Task details:
Render the entries from the line containing "Click the Save All disks icon" through the line containing "click(722, 311)", inclusive, as a JSON list of strings with one string per line, skipping blank lines. Omit the pictures.

####################

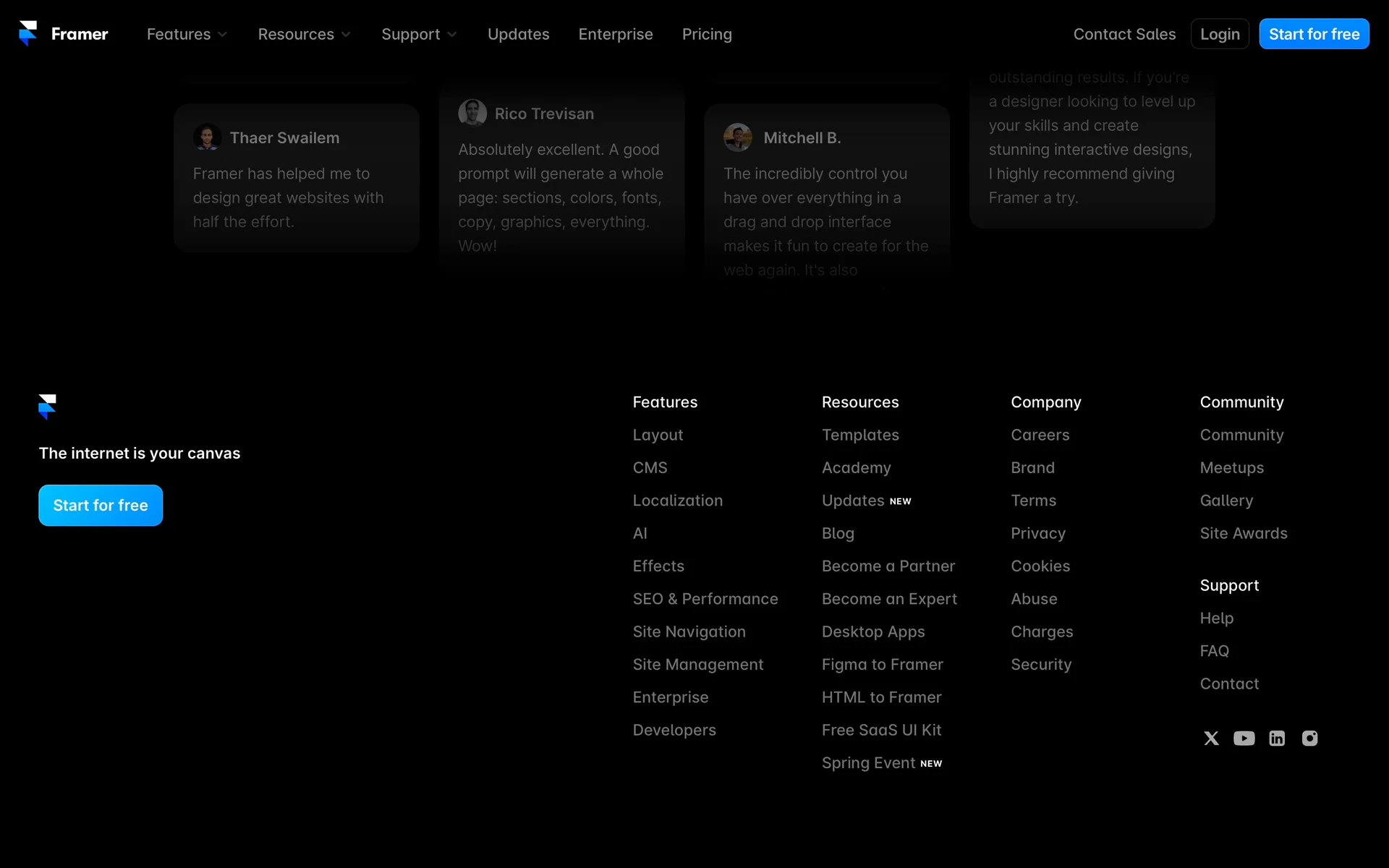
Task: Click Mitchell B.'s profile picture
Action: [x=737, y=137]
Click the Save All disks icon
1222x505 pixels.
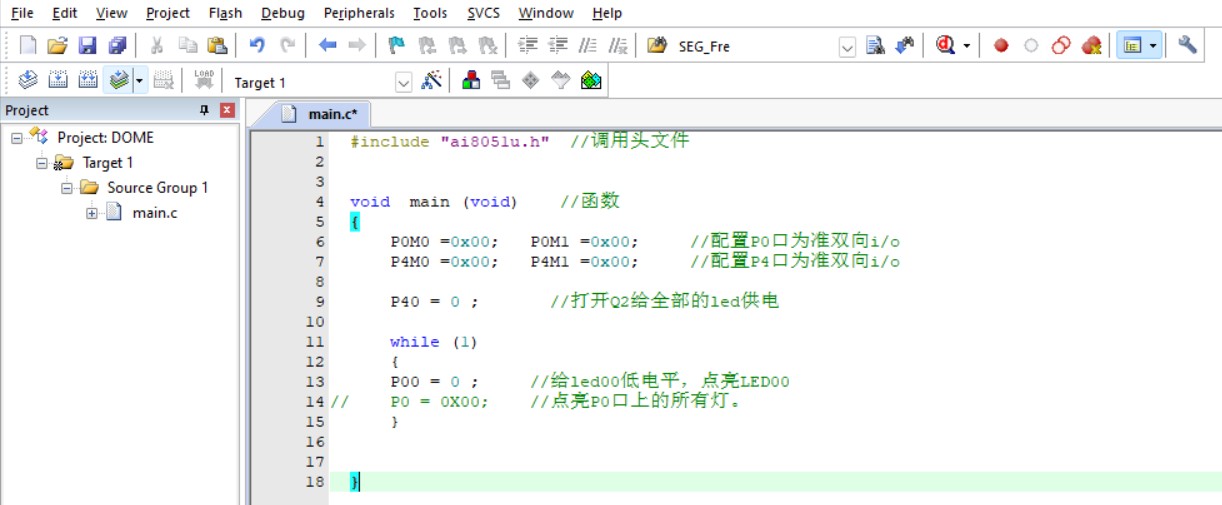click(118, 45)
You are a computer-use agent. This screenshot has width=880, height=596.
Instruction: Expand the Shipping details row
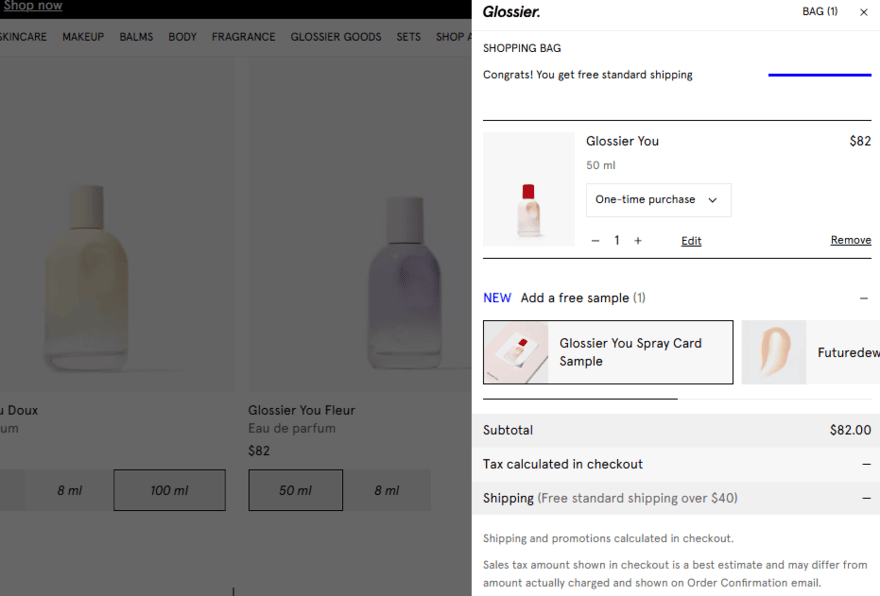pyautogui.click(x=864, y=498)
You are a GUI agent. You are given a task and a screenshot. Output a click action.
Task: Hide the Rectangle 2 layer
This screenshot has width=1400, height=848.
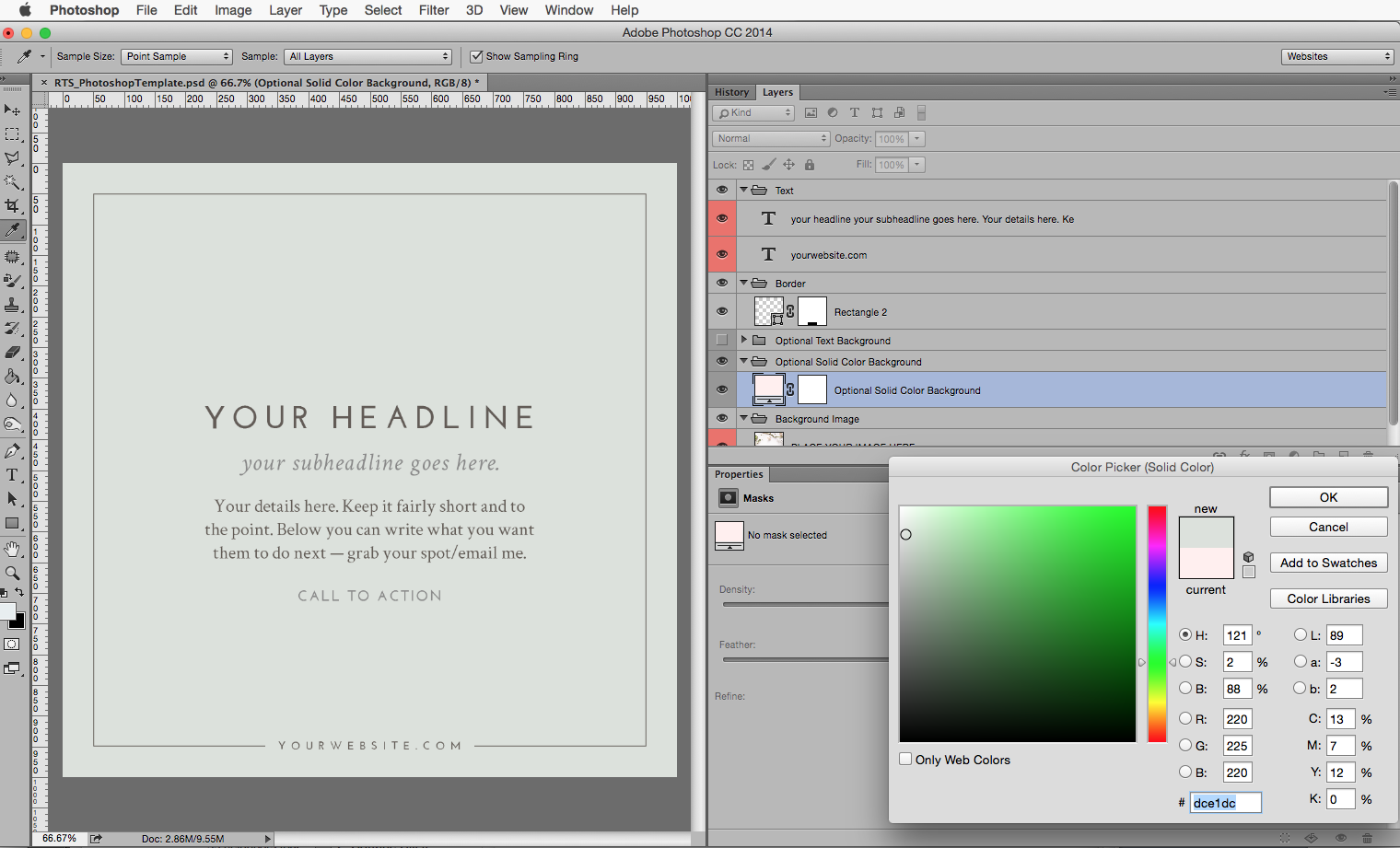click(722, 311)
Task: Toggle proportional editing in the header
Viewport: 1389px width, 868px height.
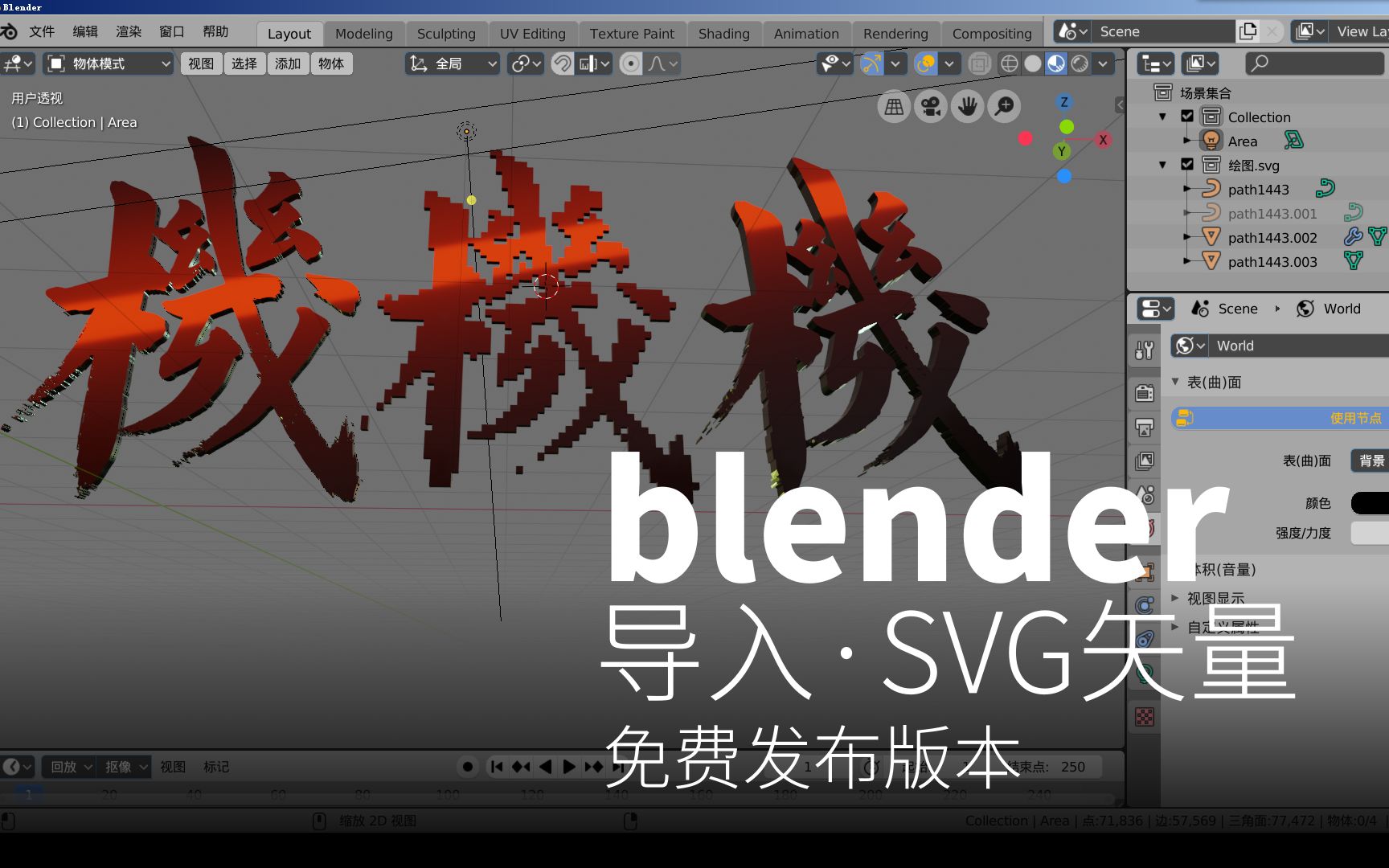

####################

Full solution:
[
  "Click the Save All disks icon",
  "1222x505 pixels.",
  "click(118, 45)",
  "You are a computer-use agent. This screenshot has width=880, height=596.",
  "Instruction: Expand the Shipping details row",
  "pyautogui.click(x=864, y=498)",
  "You are a GUI agent. You are given a task and a screenshot. Output a click action.",
  "Task: Hide the Rectangle 2 layer",
  "This screenshot has width=1400, height=848.",
  "click(722, 311)"
]